I joined the clay artists of the Thow Kwang Dragon Kiln for an early Mid Autumn celebration at the kiln. The moon that graced the event wasn’t of course as full as it should really be during a Mid Autumn celebration, but provided an opportunity to see the firefiles that can be found in the wooded area around the kiln.

It wasn't anywhere near a full moon, but that did not stop clay artists at Thow Kwang Dragon Kiln from celebrating the Mid Autumn Festival.

The Mooncake Festival as it is known to us in Singapore, is celebrated by ethnic Chinese communities around the world on the fifteenth day of the eight month of the Chinese calendar. Coming immediately after the seventh or hungry ghosts month, the lead up to it is greeted with excitement and anticipation by many children. As a child, it was during the first two weeks of the month when shopfronts were decorated with the colourful display of cellophane lanterns, bakeries do a roaring trade selling mooncakes, and piglets in attractive baskets are snapped up by children eager to sink their teeth into them.

As a child, I would look forward to seeing shopfronts decorated with colourful displays of cellophane lanterns similar to this one seen in Chinatown in the 1980s.

It wasn't just the bakeries that were doing a roaring trade in mooncakes. Mobile vendors selling mooncakes such as this one seen on Smith Street in the 1980s who is selling mooncakes from a trishaw.

The mooncake festival is often accompanied by pomeloes.

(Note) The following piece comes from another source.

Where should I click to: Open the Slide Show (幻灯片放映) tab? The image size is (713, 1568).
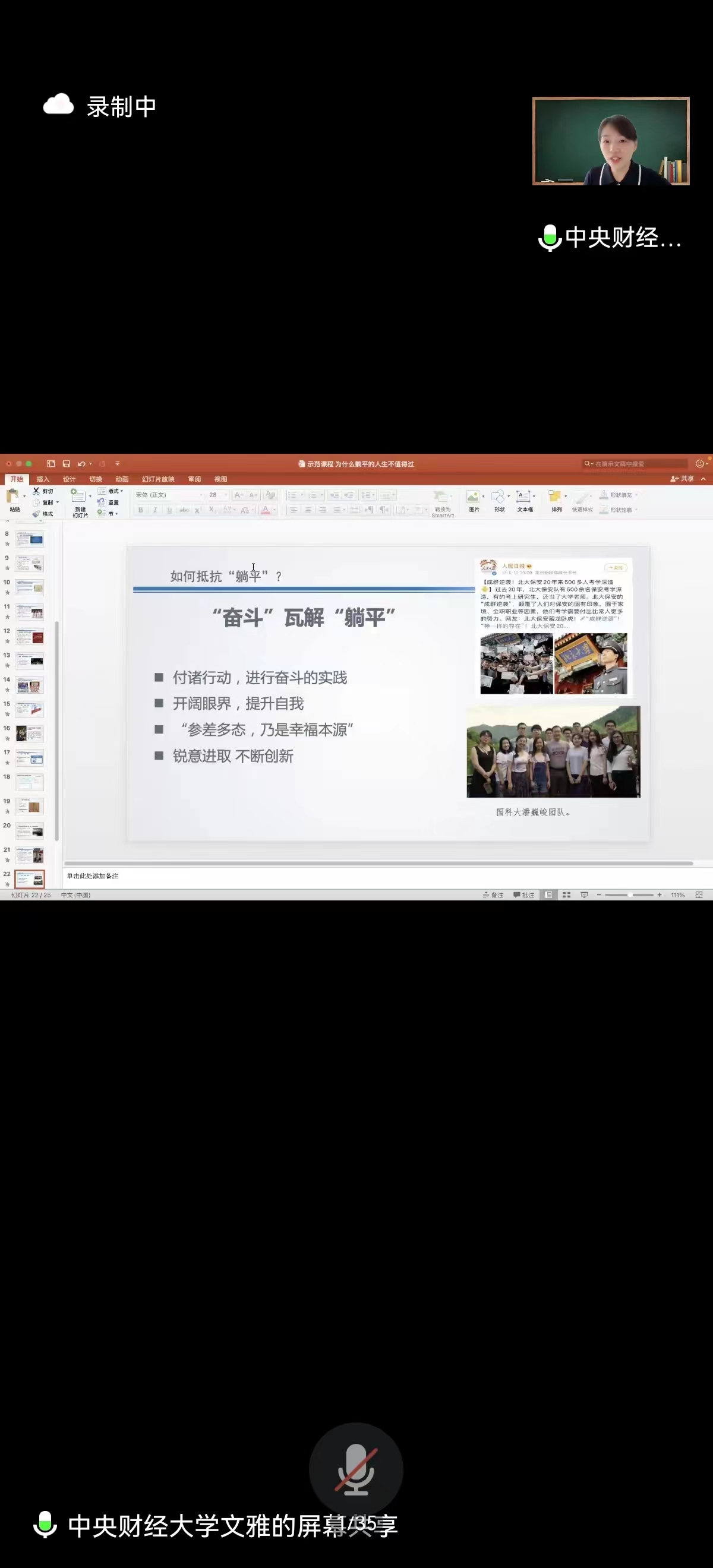(157, 479)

What is wonderful to know is that despite the changing patterns of what children play with over the years, the eagerness with which children look forward to the Mooncake Festival hasn’t diminished. Children are still seen all throughout Singapore not just during the festival, but also in the lead up to it, walking with lanterns that glow in the dark of the night. The lanterns which are still very much a must have for children, were for a period of time in the 1990s, threatened to be taken over by noisy inflatable plastic battery operated lookalikes that somehow takes the joy of carrying a lantern that is illuminated by the flickering light of a candle. The most popular lanterns when I was a child were those that I am glad to see, have made their appearance once again, ones that are made of coloured cellophane paper wrapped tightly over a wire or bamboo frame in shapes of animals and cartoon characters. I remember some of my favourites include a goldfish and one that resembled Ultraman.

The glow of a cellophane lantern in the shape of a chicken.

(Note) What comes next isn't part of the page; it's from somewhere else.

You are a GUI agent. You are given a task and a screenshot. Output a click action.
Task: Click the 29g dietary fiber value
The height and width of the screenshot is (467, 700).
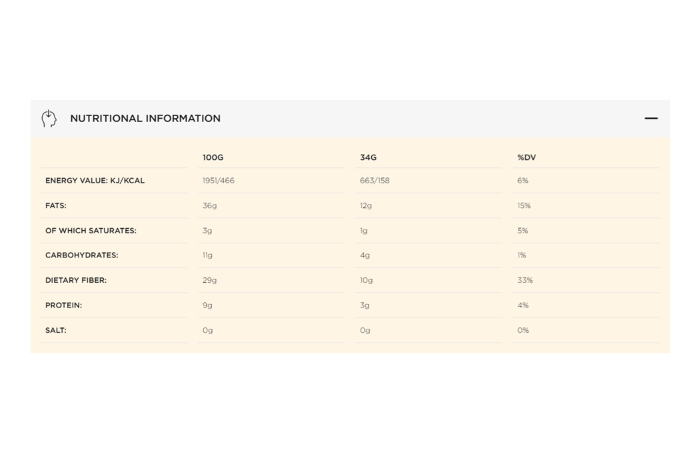click(x=209, y=281)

Paper lanterns which are also popular, are a lot more affordable.

This year’s Mid Autumn festival will be on the 12th of September and the start of the last term of school when exams arrive fast and furious will not deter children all over Singapore from coming out in numbers to bring coloured light on a night when the moon will be at its brightest. It is a sight that I enjoyed as a child, one that I still enjoy seeing today, and one that I hope will continue to be seen for many generations to come.

Lightsticks now add to the colours of the celebration.